Every day I hear from people who want to get into condo ownership but they just don’t have the money for the typical 15-20% deposit that is required.
Let’s face it, if you are just starting out, scraping together $30-40K or more is hard. It takes a long time!
And the problem is that every year you save condo prices just keep getting higher. Each passing year you are missing out on more and more equity and your net worth is barely moving.
If you are in this situation, or if you are the parent of a child in this situation, I have some great news for you today:
And so it begins…
Selling into the teeth of a slow economy, with condos sprouting around you like zits on a sophomore, it’s getting harder and harder to be a unit-flogger. Anyone who can run a calculator knows that 600-foot cubbyholes selling for $300,000 and renting for $1,400, with $600 a month in fees and taxes, are money pits. The only possible reason for buying one – especially as yet unbuilt – would be for capital appreciation between the day of the deposit and the orgiastic moment of closing.
And this brings us to Eau du Soleil. No, no, this is not another post on those Quebecois separatists (who now insist they will leave Canada but keep the loonie), but the real epitome of Francophone culture, conveniently located on the Toronto waterfront. There two towers, 63 and 49 stories, will arc upward in a joie-de-vivre kinda way, making everyone grinding past on the Gardiner Expressway feel like they’re piloting their Deux Chevaux to a tryst with a coquette named Gisele.
So, here’s the deal.
Buy a $300,000 box with just $2,500 down, and then cough up $500 a month for 47 months, which in French is known as almost four years. Then, in 2018 (when the place is actually built, maybe) another bunch of money to make up 15% of the purchase price. The cost is $26,000 (up to closing), and the developer will give you gifts – a $1,500 transit pass, a $2,500 Caribbean holiday, free parking, free locker and free upgrades.
Smell the desperation yet? It gets worse. Cue the car.
“A lot of young people put buying or leasing a new car as a top priority as soon as they start to earn some money,” says the Eau du Soleil agent Andrew la Fleur (seriously), a man with beaucoup of that certain je-ne-sais-quoi. “But a new car is actually a terrible investment. Let’s compare buying a condo at Eau Du Soleil with leasing a new car (for this example I just used a round figure of $300k for the condo purchase price).”

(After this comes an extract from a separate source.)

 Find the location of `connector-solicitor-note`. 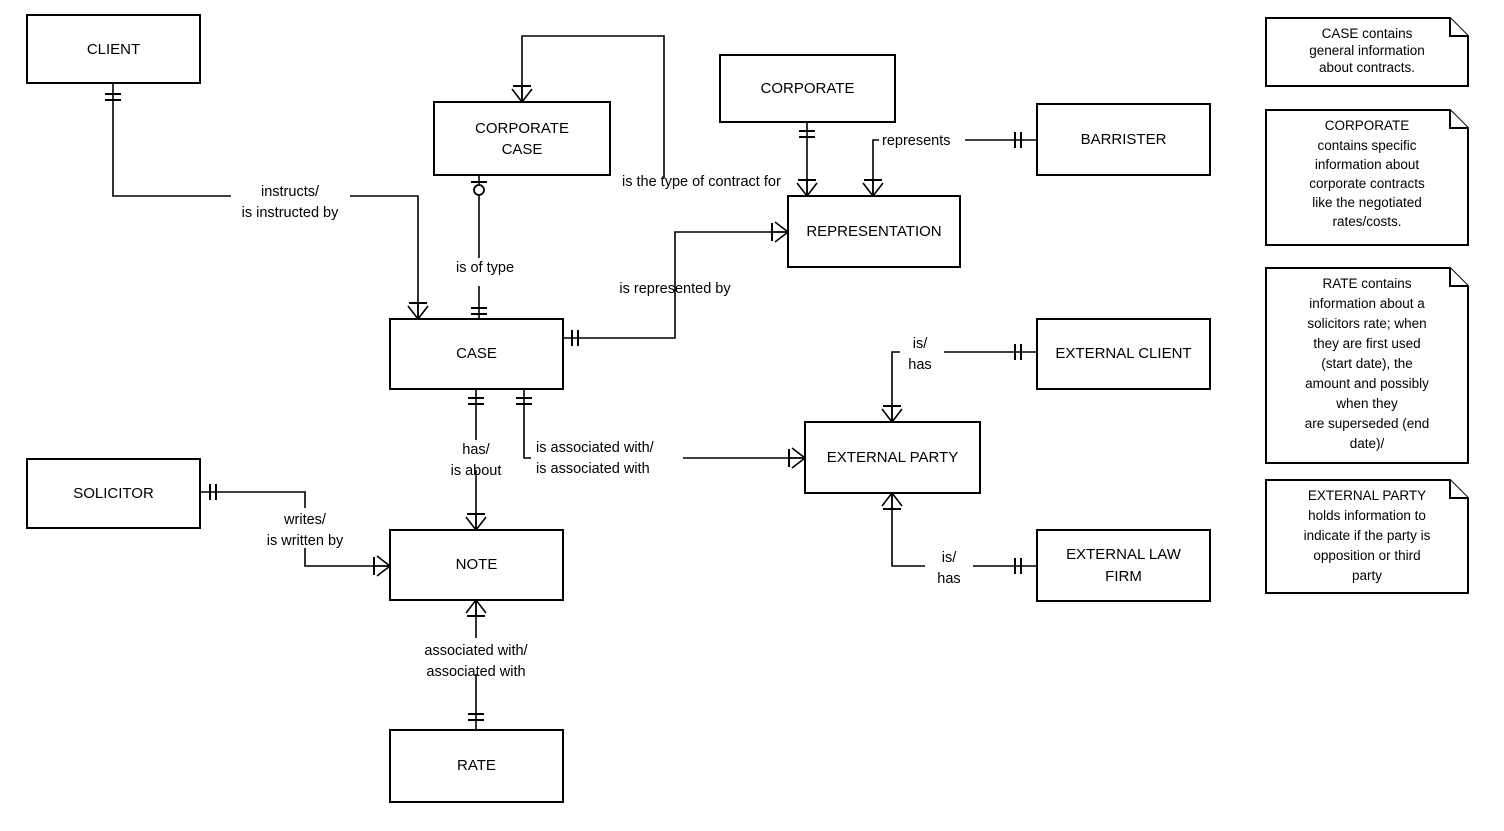

connector-solicitor-note is located at coordinates (296, 530). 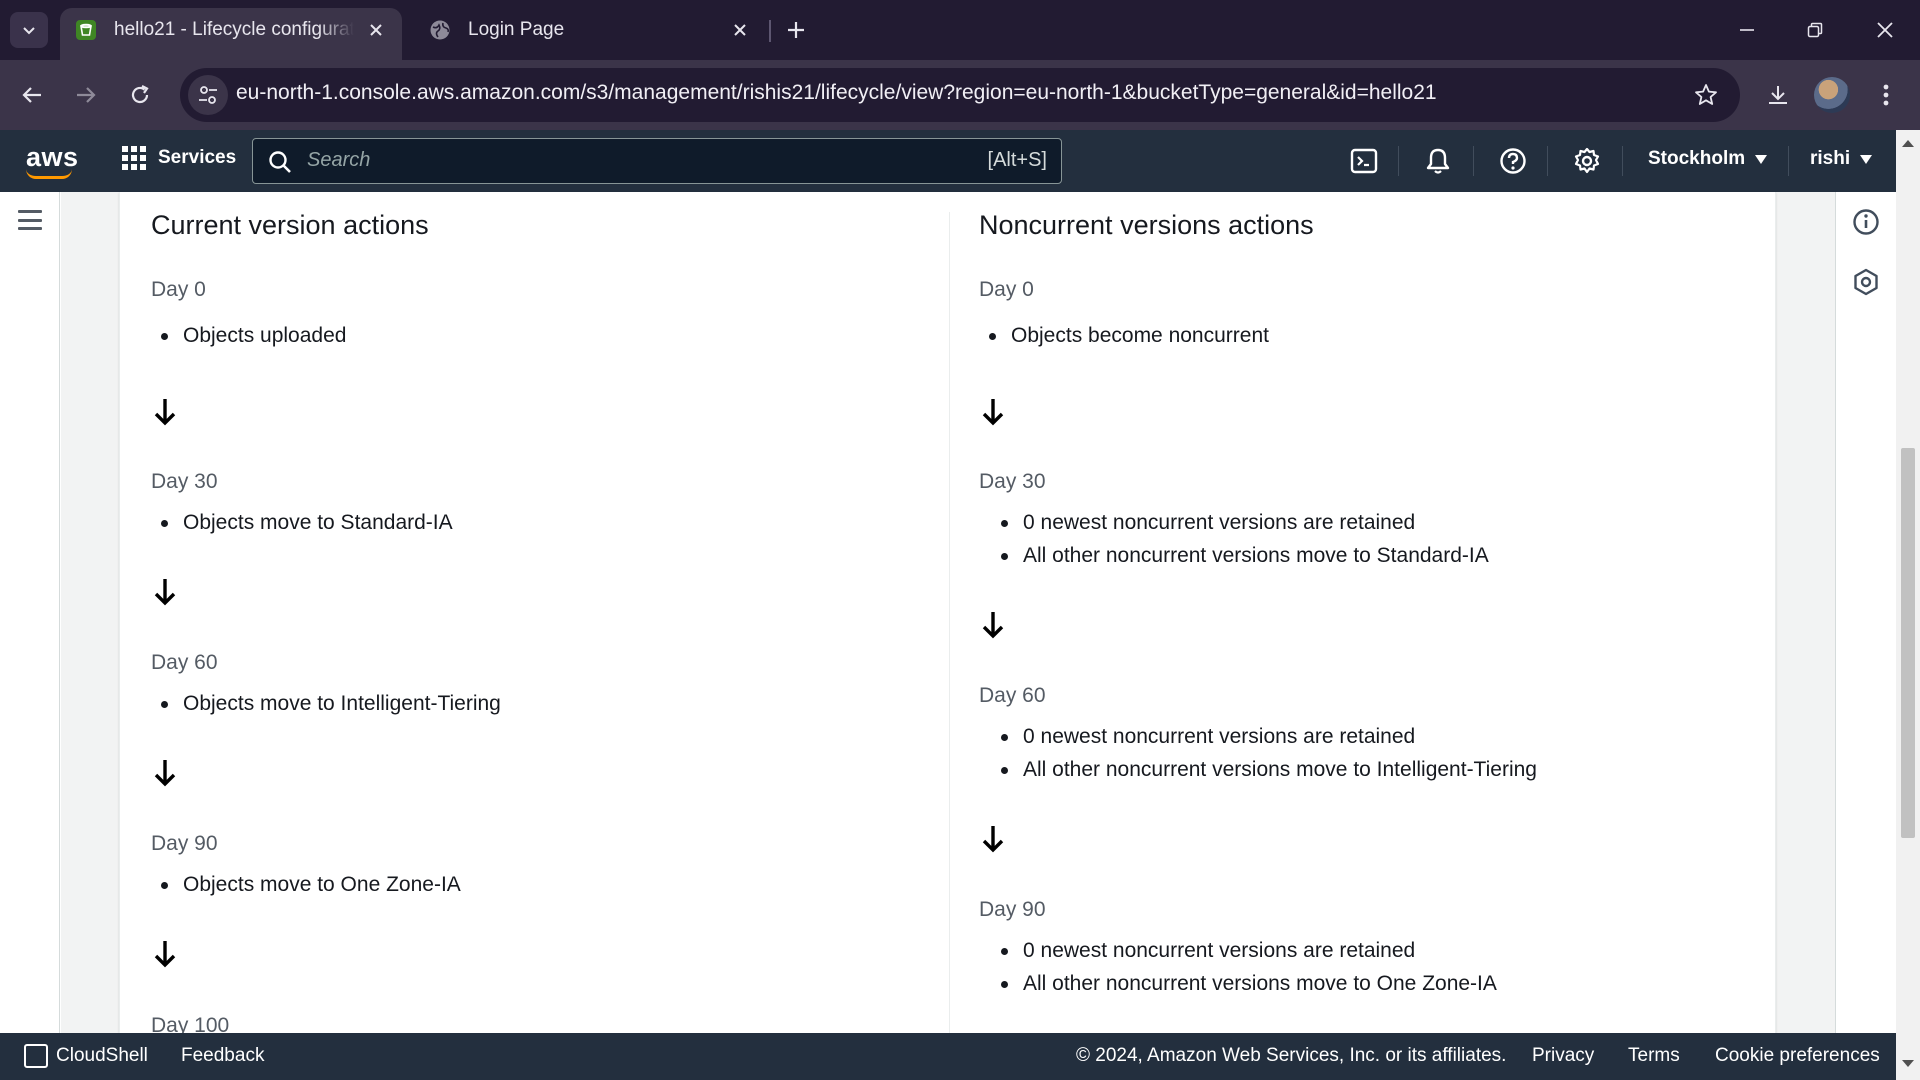 I want to click on globe-icon, so click(x=440, y=30).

Yes, and here is the comparison, ‘proving’ that buying a condo is better than puberty.
Now, putting money into a depreciating hunk of metal that will inevitably end up being hip replacements for Boomers is, yes, a horrible investment decision. Cars are tools. They help you get to a job, or cure the mental illness associated with living in six hundred square feet overlooking an expressway.
But the bigger issue here is publishing marketing materials which say, categorically, that a $300,000 condo bought on the installment plan will be worth $381,000 on the day you actually own it. Counting on 3% annual appreciation in the price of a condo in a mega-project like this, with tens of thousands of other units being added every year into a market as bloated as a grain-fed foie gras duck, is incroyable.

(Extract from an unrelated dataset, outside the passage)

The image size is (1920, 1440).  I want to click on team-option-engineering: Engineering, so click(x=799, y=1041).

But here’s just another example of why real estate is the wild west of investing, where marketers, floggers, agents and developers can say what they wish, and promise unrealistic returns, unregulated. (Try that with a mutual fund or an ETF.) And who are prime targets for this kind of fiscal fantasy? Yep, those real estate-horny Boomer parents.
Who is this perfect for, Andrew asks?
“Parents who want to help their kids get into home ownership: Many parents with kids in the 16-30 age bracket are paying the initial $2500 then the kid pays the $500/month.
“It’s a great way to teach your kids about saving, investing, the importance of home ownership, and really it’s a forced savings plan where you make sure that if your child does have a job they are putting a few hundred away every month into an investment that will grow and that is a place they can actually live in and enjoy in a 4 years’ time. Or, if their life situation changes, they rent it out as a first investment property.”
And guess what they learn about then?